**Try it:**
Go through the listing below. Copy each line that has the string "Tips".

**Data for this task:**

:::::

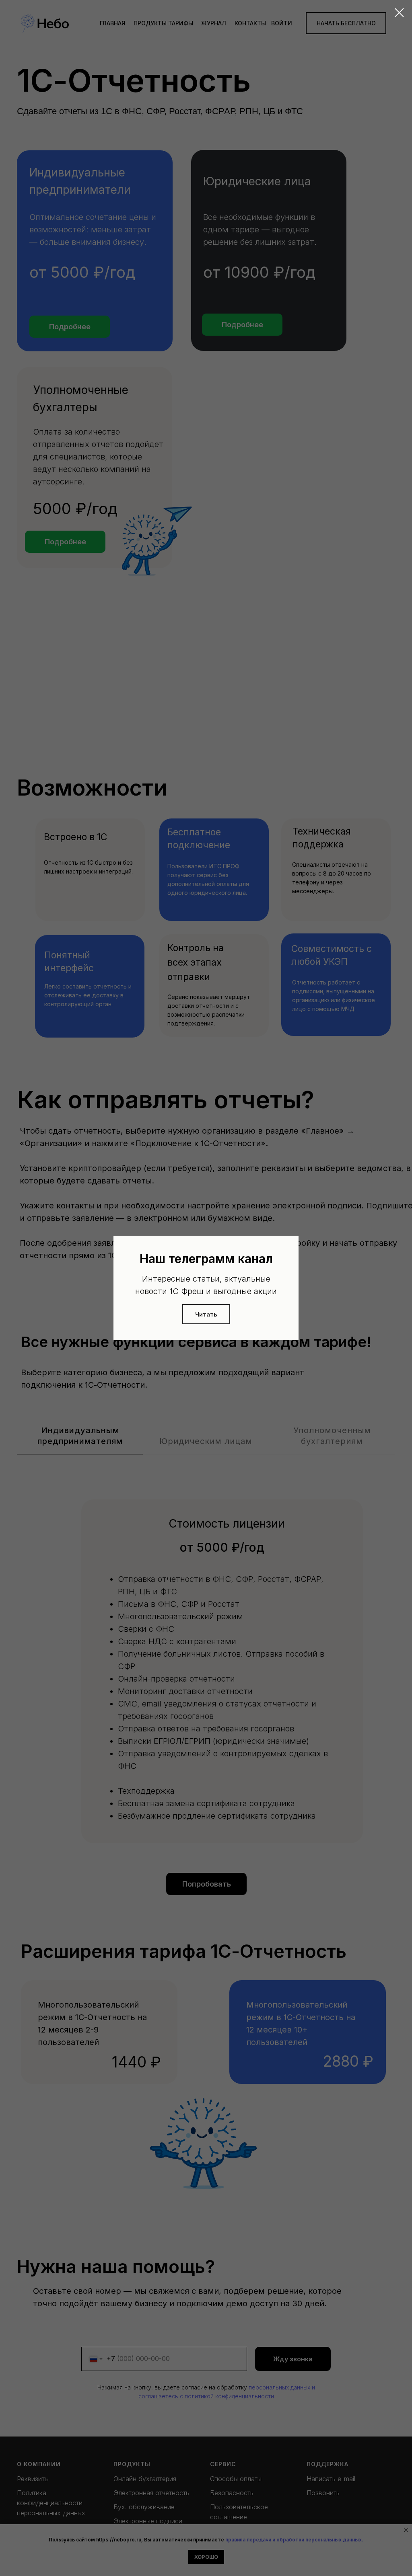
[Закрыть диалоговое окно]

:::::

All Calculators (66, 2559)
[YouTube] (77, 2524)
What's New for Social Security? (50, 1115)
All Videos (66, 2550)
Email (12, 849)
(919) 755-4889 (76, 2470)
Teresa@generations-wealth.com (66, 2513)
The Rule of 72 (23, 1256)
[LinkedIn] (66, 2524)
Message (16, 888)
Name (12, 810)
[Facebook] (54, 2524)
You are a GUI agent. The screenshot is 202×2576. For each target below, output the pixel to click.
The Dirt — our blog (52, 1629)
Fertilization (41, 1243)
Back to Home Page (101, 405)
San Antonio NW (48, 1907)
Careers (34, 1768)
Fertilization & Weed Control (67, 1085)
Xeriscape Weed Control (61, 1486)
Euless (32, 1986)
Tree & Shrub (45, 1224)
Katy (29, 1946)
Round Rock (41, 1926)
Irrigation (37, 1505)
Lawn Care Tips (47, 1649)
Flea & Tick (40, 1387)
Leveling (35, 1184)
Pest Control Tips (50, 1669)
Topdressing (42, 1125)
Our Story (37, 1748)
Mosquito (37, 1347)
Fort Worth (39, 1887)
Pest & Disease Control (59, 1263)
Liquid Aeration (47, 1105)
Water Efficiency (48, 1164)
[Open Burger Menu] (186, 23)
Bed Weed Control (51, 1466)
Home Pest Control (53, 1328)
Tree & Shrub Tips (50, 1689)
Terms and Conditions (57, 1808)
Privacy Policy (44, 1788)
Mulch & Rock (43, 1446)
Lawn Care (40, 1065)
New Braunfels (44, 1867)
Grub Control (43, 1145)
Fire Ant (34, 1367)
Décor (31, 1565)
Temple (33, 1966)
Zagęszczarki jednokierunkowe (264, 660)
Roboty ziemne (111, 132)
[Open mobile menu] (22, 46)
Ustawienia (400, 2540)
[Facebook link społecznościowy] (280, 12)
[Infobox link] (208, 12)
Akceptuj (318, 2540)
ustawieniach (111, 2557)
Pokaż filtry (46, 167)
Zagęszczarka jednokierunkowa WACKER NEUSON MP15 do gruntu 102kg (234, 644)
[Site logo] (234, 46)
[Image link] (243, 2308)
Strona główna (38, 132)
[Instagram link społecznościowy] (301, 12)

:::::

**Problem solution:**
Lawn Care Tips (47, 1649)
Pest Control Tips (50, 1669)
Tree & Shrub Tips (50, 1689)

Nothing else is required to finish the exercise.